The death of the pure-play?
So are these companies all trying to cut each other out of the picture completely? The answer appears to be no – not completely at least. As already stated, it’s not unusual for ad tech companies to serve both the buy-side and the sell-side. And serving both sides of the ecosystem doesn’t allow you to go it alone completely. Even Google, with its massive sources of unique supply and demand, buys extensively through third-party exchanges.
But they are circumventing each other in any cases where the other side isn’t delivering much value (which is what SPO is supposed to be all about). For a DSP like the Trade Desk, it makes sense to cut out SSPs which are just acting as dumb pipes. If the only value they deliver their publishing partners is access to demand – well, few can offer as much demand as The Trade Desk. For SSPs meanwhile, there’s sound logic in cutting out DSPs from transactions where they’re not really doing much technical work themselves, as is the case in CTV.

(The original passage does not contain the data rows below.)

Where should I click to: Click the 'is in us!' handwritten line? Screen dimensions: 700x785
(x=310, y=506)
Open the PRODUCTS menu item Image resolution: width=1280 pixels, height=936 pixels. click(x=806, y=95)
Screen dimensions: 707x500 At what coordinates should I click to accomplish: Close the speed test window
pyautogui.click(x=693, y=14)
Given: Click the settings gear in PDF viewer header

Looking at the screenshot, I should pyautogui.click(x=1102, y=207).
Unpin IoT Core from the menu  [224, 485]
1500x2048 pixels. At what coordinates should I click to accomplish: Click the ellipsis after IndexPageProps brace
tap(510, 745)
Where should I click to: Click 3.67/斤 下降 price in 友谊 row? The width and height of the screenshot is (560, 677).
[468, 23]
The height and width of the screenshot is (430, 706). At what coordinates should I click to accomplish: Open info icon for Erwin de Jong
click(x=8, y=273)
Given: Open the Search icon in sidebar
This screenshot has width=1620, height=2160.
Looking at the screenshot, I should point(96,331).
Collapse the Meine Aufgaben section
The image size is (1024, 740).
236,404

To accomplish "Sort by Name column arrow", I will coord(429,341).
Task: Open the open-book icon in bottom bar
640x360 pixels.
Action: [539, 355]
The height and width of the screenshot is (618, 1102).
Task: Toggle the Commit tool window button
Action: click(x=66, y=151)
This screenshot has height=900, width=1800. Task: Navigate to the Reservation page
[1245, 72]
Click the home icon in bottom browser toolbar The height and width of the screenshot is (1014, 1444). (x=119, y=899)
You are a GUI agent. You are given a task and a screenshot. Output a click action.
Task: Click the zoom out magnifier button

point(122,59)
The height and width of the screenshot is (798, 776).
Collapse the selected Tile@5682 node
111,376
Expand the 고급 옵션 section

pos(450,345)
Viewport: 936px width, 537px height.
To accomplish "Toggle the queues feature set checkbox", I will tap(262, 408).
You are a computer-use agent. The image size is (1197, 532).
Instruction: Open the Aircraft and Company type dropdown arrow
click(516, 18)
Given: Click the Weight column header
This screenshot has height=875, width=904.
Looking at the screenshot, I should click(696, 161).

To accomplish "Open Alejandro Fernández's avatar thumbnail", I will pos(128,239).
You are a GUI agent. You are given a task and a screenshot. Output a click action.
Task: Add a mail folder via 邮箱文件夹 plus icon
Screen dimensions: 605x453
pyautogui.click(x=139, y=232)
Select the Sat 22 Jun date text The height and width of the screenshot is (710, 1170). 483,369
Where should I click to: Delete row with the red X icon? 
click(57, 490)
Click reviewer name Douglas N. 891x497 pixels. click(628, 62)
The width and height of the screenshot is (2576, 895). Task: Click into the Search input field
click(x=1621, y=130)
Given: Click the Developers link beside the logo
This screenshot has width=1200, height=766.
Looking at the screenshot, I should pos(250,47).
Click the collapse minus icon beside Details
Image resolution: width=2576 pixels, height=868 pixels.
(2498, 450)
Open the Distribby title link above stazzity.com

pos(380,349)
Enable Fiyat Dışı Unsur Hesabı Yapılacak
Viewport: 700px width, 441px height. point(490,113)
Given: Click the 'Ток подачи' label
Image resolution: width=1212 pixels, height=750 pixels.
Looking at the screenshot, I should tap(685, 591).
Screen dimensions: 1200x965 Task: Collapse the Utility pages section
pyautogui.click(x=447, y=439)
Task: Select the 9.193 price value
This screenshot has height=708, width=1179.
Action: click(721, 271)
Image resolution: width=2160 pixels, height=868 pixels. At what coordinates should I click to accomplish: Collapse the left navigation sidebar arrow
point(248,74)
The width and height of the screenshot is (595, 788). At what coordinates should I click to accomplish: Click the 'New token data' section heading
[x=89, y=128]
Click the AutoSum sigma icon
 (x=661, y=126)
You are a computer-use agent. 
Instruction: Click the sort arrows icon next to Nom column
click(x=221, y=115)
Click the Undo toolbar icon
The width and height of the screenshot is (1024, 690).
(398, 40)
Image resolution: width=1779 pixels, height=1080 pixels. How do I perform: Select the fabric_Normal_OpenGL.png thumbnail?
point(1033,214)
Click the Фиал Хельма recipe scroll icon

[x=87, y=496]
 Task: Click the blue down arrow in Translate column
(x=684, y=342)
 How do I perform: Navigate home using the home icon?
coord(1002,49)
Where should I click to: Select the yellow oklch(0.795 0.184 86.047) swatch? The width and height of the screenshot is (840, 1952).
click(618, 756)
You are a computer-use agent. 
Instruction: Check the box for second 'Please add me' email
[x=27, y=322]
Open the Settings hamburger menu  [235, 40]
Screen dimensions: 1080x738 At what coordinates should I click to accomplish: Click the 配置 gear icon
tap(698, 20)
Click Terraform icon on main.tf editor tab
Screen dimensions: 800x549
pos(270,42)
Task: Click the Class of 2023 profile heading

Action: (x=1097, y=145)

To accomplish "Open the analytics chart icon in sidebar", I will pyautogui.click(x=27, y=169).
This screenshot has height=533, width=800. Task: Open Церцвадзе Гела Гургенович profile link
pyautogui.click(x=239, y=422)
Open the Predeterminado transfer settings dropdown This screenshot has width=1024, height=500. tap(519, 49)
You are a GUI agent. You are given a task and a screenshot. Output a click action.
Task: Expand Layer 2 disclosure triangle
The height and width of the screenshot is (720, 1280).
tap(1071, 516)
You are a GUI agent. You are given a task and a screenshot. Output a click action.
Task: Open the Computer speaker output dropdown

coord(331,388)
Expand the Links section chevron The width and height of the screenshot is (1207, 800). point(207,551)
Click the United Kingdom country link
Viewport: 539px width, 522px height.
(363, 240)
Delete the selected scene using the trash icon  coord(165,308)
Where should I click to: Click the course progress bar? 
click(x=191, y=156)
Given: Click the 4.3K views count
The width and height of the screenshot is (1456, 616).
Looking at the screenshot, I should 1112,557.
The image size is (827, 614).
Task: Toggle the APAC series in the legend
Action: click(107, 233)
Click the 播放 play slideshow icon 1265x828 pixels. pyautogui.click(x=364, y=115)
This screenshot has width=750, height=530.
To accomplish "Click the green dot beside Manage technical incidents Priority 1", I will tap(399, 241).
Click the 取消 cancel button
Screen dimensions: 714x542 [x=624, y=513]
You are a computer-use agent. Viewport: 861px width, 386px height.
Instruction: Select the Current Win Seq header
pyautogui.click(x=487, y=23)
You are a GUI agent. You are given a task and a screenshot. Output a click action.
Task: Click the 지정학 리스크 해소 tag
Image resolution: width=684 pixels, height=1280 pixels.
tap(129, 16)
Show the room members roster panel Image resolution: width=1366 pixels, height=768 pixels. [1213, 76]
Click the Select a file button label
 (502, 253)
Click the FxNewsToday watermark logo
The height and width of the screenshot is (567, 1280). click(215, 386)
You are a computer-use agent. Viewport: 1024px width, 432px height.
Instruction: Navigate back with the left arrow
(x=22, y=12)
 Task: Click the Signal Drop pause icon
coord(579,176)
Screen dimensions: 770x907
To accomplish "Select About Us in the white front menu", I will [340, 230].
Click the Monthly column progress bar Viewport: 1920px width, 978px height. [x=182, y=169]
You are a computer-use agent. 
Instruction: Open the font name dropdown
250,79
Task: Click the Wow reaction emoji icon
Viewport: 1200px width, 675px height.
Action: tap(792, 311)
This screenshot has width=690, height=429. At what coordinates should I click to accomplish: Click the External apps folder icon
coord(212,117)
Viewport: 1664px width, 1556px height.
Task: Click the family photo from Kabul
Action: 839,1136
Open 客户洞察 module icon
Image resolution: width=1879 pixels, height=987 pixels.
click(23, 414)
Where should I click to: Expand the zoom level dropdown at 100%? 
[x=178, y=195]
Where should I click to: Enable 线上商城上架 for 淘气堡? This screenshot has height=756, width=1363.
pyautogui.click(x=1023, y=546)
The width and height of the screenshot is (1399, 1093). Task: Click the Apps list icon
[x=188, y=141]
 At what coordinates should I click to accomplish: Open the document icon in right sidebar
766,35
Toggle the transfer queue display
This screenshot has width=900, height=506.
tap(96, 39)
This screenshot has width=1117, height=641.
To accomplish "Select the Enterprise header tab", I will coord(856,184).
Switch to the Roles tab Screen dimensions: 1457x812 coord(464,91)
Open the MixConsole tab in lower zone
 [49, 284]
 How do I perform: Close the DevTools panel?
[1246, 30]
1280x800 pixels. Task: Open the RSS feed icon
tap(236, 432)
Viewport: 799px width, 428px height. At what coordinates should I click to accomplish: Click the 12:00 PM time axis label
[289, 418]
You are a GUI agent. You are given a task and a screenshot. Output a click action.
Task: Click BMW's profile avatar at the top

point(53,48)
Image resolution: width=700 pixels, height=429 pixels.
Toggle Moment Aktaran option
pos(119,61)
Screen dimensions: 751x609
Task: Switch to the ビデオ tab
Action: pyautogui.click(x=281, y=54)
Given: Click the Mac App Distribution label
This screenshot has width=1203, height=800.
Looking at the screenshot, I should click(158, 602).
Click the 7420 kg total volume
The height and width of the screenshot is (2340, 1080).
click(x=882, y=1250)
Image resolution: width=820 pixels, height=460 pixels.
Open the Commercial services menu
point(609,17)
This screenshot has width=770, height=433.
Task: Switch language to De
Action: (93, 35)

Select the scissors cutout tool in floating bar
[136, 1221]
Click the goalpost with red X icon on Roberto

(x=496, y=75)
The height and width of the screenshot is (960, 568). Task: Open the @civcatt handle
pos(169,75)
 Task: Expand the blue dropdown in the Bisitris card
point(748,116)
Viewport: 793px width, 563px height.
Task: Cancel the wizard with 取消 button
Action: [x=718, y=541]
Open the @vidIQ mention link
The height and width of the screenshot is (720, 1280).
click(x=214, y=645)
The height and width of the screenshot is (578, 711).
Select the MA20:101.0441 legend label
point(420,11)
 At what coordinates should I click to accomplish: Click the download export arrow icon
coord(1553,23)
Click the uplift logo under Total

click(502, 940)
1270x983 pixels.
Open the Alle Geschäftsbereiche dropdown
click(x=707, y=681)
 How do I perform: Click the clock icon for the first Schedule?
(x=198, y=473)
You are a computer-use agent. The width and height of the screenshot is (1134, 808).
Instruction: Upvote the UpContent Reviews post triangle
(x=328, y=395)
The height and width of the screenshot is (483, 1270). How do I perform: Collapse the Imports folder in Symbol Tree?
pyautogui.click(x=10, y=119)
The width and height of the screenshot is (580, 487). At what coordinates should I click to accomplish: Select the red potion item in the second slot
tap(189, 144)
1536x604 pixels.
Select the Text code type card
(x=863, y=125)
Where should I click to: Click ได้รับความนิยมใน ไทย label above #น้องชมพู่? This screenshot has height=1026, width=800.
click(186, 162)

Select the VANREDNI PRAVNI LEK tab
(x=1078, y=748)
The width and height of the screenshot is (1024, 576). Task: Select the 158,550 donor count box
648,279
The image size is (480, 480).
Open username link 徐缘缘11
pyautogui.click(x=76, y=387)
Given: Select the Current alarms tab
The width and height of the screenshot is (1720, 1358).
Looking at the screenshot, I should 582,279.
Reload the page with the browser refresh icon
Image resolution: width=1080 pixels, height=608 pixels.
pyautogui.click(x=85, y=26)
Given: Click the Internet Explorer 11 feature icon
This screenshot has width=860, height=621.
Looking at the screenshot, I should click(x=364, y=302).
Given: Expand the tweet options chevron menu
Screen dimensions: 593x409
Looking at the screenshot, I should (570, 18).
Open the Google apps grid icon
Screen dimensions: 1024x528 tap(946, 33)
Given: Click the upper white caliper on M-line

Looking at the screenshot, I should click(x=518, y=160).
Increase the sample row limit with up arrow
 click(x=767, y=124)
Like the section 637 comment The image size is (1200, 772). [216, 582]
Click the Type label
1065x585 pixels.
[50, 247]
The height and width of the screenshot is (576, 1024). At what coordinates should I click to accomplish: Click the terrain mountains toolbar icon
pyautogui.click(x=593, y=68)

And we do appear to be seeing more and more convergence between the buy-side and the sell-side. “We are seeing a natural evolution of capability,” said OMG’s Clare Ritchie. “We began with siloed buy and sell side platforms, which on both sides have developed increased functionality. Naturally over time this increased functionality has brought them closer to each other.”
The fact that these platforms have converged a little doesn’t necessarily mean we’re seeing the death of the pure-play SSP and DSP. There are always compromises in serving both sides, meaning there will always be an argument for having dedicated technologies serving buyers and sellers.
But Jounce’s Chris Kane says that on the SSP side, business logic is likely to dictate that platforms will push further and further into the buy-side. Programmatic guaranteed deals for CTV and premium video inventory are relatively easy to run, but that also limits the take rate for SSPs, even when they’re circumventing DSPs.
“Programmatic guaranteed trades and old-school insertion orders are the easiest trades for SSPs to pluck away from DSPs,” said Kane. “But that’s really just establishing a beachhead. They have to reach further into biddable media where their buy-side tool, DSP, or whatever you want to call it is doing more valuable work. Then they can start taking higher and higher margins.”